» **Problem 1**
Set down the article on the early faith of new believers word for word, starting with "The Initial Stage" and going on through "all live comfortably.".
» **Problem 2**
In the article on the early faith of new believers, how many people became Nichiren Shoshu members through the chain of shared experiences that began with Mr. A?

» **Document passage**
The Initial Stage is Crucial for the Development of Faith
In today’s society, the thinking of most people is based on practicality. All aspects of our life benefit from advances in scientific technology. All kinds of goods are available everywhere, and it seems as if we can obtain anything we want if we have enough money. It appears as if we are living in an environment in which we can all live comfortably.
However, the reality is that no one can predict the future. Most people actually live with uncertainty. Furthermore, when people think that they cannot do anything to resolve their problems, feelings of despair begin to prevail. Those who can make ends meet are truly fortunate compared to people who become victims of recession and unemployment, sinking into a desperate situation, and becoming unable to maintain normal daily lives. In addition to economic uncertainty, the numerous value systems held by so many diverse people can make daily life decisions confusing. Many people make choices in life and constantly worry about the correctness of their decisions. We live in a society where it is difficult to determine what is good and what is bad. Nevertheless, all people try to find the right way to live their lives.
There are numerous reasons for becoming a Nichiren Shoshu believer. Many were shakubukued and decided to practice because of the inspiration they received from their sponsors and their own desire to become happy. New members are usually eager to practice earnestly and try to overcome their problems. Because of this, it is crucial in the beginning to teach them the basics of faith, practice, and study so that they will practice correctly and see the merits that germinate from Buddhist faith.
It is very important to help the new believer completely and thoroughly. A Hokkeko organization that seriously promotes the development of the faith and practice of new believers will see an increase in the number of active, new members who participate in activities and attend the temples regularly. However, an organization that does not give support to new believers may see an increase in the number of shakubuku, but will not have an increase in the number of active members.
Doing shakubuku is the ultimate and final goal. When we are interested only in shakubuku results, however, then the numbers become more important than the development and nurturing of new believers. If we don’t make great efforts to take care of the new believers, the development of their faith and practice will slow down. New members usually experience uncertainty and anxiety. We should make every effort to help them in the early stages of their practice so they can have confidence and continue to practice consistently.
By improving our own efforts in practicing for ourselves and others we, ourselves will have fulfilling daily lives. This will lead each of us to do shakubuku with true joy. Doing shakubuku is practice for the sake of others. It is more important for ten people each to shakubuku one person than for one person to do ten shakubuku. This is because as more people do shakubuku, the number of people who earn merit from this practice to the Gohonzon will increase.
Recently, someone gave an experience about doing shakubuku. The following is a summary. Mr. A who was experiencing severe hardship was shakubukued by a friend and became a Nichiren Shoshu member because of his desire to solve his problems. Mr. A practiced sincerely, doing Gongyo and chanting Daimoku. He regained interest in his job and his economic situation improved. He then told his friend, Mr. B, about his experience. Mr. B decided to become a Nichiren Shoshu believer, and told his friend Mr. C about his experience. Through this process, a total of five people became Nichiren Shoshu members in a short period of time. This is a perfect example of doing shakubuku. Whether we can achieve our pledged goals or not depends on our shakubuku efforts, such as described in the above example. From a different point of view, this example shows the importance of supporting, educating, and encouraging new believers. Receiving Gojukai is not the final goal of doing shakubuku. It is actually the very beginning. We therefore need to make sure that all new believers are able to correctly conduct faith, practice, and study.

» **Data excerpt**

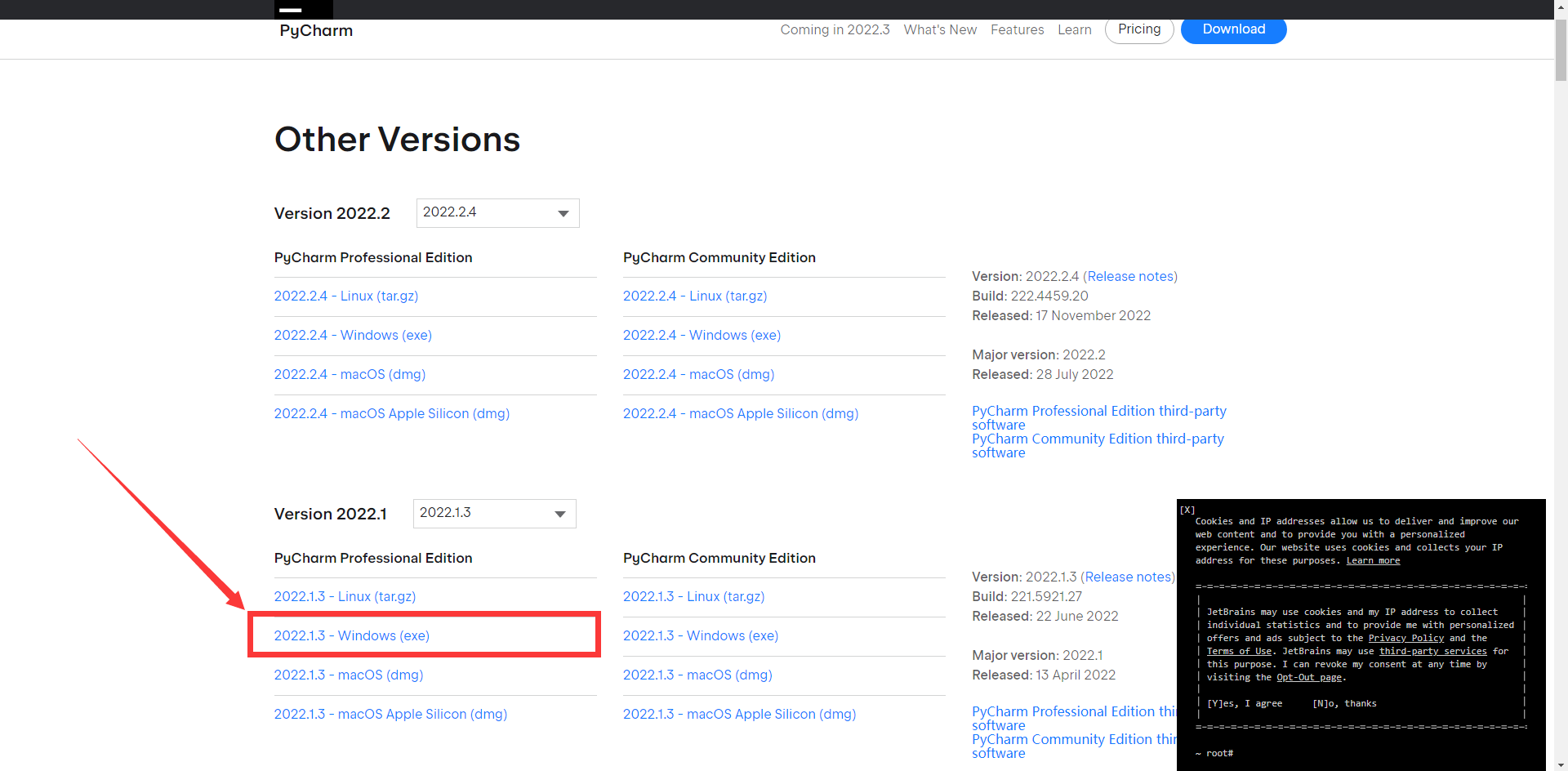Go to the What's New page
Image resolution: width=1568 pixels, height=771 pixels.
940,29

» **Task response 1**
The Initial Stage is Crucial for the Development of Faith
In today’s society, the thinking of most people is based on practicality. All aspects of our life benefit from advances in scientific technology. All kinds of goods are available everywhere, and it seems as if we can obtain anything we want if we have enough money. It appears as if we are living in an environment in which we can all live comfortably.

» **Task response 2**
A total of five people became Nichiren Shoshu members in a short period of time.